In 1923 Crane visited King Hussein in Jeddah and gifted him two bathrooms – the first flush toilets on the Arabian Peninsula. In 1927 Crane sponsored an engineer, Karl S. Twitchell, to work in Yemen and what would later become Saudi Arabia. Twitchell’s papers, held at Princeton University, detail the projects he undertook. For Imam Yahya in Yemen, Twitchell advised on wells and agriculture, installed water supply systems, built roads, and constructed a steel-truss bridge. For Ibn Sa’ud, Twitchell trained men to drill for water, and installed a windmill and pumps. Twitchell also visited Hasa, the fertile eastern region under Ibn Sa’ud’s control, to advise on harnessing the water supply and advancing agriculture. In Hasa Twitchell would later find oil.
Crane and Twitchell believed that Yahya and Ibn Sa’ud should adopt water supply systems and dry farming to increase agricultural production, further the wellbeing of their populations, and increase tax revenue. With pipes and pumps, Crane explained to Yahya, men could spend their day farming instead of hauling water. While Crane proclaimed that these projects were philanthropic, at the same time, they were creating new export markets for Crane Co. products, such as valves and pipes. Infrastructure, such as roads and sewers, would make Yemen and Saudi Arabia a partner for trade and an outlet for American goods.
Yet dry farming, like daily showers, also had social implications. According to Crane’s biographer Charles Hapgood, Crane advised Ibn Sa’ud in 1931 on the importance of sanitation, hygiene, and scientific agriculture, as interlinked programs of governance. It was through “hygiene and scientific agriculture,” Crane explained, that Rockefeller had brought prosperity to the American South. Sanitation, agriculture, and water administration were the means of social organization, economic progress, and political control.
Ibn Sa’ud welcomed these new technologies. They fit into his program to settle and control Bedouin communities, and turn them into agriculturalists. Infrastructure, such as water systems, enabled him to restructure the area socially and economically, so as to assert political authority. In Yemen, on the other hand, windmills and pumps went unused. Yahya’s method of state building was less hands-on, and he had little interest in farmers learning new techniques, or in bettering the economic circumstances of the population.

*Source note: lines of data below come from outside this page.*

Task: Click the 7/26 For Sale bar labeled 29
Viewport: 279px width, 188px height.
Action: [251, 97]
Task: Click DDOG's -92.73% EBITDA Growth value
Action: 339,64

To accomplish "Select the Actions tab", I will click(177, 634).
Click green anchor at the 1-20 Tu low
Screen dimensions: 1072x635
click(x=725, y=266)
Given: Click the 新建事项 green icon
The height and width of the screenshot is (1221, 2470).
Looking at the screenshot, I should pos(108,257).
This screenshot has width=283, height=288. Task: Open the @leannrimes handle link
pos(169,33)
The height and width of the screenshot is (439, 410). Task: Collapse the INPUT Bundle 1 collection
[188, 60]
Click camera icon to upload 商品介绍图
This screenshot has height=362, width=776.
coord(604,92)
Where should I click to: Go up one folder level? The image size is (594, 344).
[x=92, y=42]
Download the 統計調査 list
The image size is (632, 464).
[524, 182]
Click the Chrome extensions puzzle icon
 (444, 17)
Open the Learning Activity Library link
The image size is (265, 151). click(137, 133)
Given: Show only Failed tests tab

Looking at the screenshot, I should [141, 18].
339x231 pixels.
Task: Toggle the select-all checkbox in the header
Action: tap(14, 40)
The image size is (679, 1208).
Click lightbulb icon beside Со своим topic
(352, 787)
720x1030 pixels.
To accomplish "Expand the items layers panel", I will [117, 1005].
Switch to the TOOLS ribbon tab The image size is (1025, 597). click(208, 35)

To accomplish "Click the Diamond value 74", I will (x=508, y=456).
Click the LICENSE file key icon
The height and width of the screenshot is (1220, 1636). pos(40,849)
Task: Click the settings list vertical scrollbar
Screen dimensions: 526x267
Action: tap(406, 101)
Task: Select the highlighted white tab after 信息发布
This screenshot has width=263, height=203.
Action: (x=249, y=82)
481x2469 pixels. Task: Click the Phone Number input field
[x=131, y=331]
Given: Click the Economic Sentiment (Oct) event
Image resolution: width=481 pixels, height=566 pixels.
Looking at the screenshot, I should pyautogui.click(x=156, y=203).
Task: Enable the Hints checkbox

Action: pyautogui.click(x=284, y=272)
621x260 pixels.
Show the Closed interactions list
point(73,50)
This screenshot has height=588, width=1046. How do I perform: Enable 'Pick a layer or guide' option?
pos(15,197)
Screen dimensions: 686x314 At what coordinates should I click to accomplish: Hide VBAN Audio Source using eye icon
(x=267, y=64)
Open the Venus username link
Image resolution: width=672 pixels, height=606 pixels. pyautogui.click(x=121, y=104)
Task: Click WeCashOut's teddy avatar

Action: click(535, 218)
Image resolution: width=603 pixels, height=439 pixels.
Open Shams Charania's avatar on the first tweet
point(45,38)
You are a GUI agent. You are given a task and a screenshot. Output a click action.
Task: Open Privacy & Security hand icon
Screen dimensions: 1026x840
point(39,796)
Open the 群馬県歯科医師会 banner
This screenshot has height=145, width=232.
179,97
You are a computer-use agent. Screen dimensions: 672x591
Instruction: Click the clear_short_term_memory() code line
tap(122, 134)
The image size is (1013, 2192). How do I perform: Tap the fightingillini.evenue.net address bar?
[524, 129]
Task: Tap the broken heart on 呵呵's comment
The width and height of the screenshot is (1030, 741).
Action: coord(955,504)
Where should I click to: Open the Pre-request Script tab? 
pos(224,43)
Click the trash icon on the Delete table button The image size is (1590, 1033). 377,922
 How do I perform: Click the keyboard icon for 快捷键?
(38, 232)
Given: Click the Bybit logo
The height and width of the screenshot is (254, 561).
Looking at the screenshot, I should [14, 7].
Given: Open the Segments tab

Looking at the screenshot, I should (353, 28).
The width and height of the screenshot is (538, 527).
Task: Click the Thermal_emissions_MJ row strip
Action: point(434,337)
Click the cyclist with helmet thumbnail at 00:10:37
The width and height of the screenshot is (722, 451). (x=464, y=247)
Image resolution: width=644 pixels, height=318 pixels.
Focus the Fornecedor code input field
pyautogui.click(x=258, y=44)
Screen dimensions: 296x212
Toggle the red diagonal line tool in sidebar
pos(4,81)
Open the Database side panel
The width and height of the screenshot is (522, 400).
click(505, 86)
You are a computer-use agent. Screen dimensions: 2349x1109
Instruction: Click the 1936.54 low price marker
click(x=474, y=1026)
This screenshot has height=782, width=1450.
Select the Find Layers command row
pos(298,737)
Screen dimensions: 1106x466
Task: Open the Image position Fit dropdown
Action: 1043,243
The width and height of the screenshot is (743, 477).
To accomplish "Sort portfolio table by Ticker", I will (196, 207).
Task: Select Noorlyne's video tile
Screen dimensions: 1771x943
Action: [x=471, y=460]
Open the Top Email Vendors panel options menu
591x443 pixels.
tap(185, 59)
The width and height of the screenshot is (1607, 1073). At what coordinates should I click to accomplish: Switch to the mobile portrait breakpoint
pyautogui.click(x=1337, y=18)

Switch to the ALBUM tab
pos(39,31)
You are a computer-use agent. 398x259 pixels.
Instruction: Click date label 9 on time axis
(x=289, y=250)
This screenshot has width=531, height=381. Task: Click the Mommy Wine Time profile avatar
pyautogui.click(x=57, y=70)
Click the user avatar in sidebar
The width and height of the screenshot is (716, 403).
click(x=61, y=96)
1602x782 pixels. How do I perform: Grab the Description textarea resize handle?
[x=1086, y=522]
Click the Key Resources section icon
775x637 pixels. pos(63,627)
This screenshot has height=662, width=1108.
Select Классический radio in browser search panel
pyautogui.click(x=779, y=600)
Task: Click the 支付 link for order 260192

Crane’s work raises larger questions about “development” in the Middle East. A decade earlier, he had argued in the King-Crane Commission that Syria, Lebanon, and Palestine should become American Mandates. By 1930, he was engaging in diplomacy through different means – pipes, valves, and the notions of civilization and progress that came with them.
Today, the Sa’udi government still relies on water supply infrastructure as a form of political control. As Toby Jones has shown, since the 1970s, the Sa’udis have spent more on desalination than on education, in order to maintain a fresh water supply and agricultural programs. Almost 100 years later, the fetish of cleanliness persists.